As I do all-too-often, I must apologize once again for the recent lack of updates. Partly to prove that it’s not just a result of us being lazy – and partly because some of our fellow geeks might get a kick out of it, here’s a description of the hardware related comedy-of-errors that my BeOS machine has been acting out lately. Read on for the details (Update: added a photo).
I’ve been plagued by some rather bad luck with hardware in the last few years – since 2004, my BeOS machine has gone through the various motherboard/CPU combinations: P3 450 on an old Slot1 mobo, upgraded to a P3 600 (socket), which then died and was replaced by a Abit VP6 with 2 P3 1Ghz CPUs, which died (my own fault – slip with a screwdriver while installing a heatsink), replaced by an identical setup which died randomly, and finally upgraded to the current Athlon 2800XP on some generic Asus mobo.
Through all those iterations, however, I’ve kept the same case – which was originally designed for Slot1 processors (P2 and earlier P3 CPUs).
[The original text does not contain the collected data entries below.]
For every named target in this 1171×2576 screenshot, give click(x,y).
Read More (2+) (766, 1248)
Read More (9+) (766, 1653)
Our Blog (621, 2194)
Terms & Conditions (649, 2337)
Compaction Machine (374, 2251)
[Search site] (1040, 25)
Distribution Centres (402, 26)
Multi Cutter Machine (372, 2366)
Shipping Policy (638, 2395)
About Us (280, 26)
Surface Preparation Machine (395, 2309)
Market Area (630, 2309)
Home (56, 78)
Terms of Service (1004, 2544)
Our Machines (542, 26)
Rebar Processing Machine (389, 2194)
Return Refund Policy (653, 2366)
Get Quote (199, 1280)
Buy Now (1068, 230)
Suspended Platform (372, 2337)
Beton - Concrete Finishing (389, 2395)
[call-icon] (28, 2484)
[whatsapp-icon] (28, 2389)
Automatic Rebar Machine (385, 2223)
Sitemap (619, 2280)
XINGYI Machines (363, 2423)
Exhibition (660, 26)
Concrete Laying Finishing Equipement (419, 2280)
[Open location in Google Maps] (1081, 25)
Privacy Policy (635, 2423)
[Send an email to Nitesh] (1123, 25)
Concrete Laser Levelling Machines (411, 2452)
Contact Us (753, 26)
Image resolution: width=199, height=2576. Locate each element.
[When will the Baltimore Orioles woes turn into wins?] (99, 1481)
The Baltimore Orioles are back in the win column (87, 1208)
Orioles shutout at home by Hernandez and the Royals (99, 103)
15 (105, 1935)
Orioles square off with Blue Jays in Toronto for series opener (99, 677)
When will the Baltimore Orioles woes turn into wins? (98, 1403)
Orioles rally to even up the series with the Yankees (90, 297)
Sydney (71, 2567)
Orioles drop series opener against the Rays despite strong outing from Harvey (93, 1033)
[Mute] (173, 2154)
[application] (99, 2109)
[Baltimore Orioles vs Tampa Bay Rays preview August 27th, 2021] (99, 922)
Because of that, the location and orientation of the power supply places it directly over the heatsink of a socket processor (pretty much all x86 CPUs in the last 6 or 7 years, at least) – really not good for heat dissipation, especially with CPUs like the 2800XP which run rather hot in the best of circumstances. Because of that, I’ve been running the PC for the past few months with both side panels off the case and the PSU hanging out the back, sitting on top of a small cardboard box.
As luck / Murphy would have it, my city has had a warm spell the last few days at just the same time as I was working away from home for the weekend – which meant returning to a computer that had recently shut off due to overheating (the heatsink was still physically hot). In desperation, I re-applied thermal grease (it had all burnt off) and stuck an old box fan beside the case (illustrated by the above photo). By “box fan,” I mean the type of square fan you would sit in a window to cool a whole room, maybe 2 and 1/4 feet square. It seems to be working – after about half an hour of fear that my video card was fried (because two of the ports on my KVM switched picked the same time to die), the CPU has been running stable at a steady 43 Celcius.
Yes, I know – I really need to invest in a case made after ’99.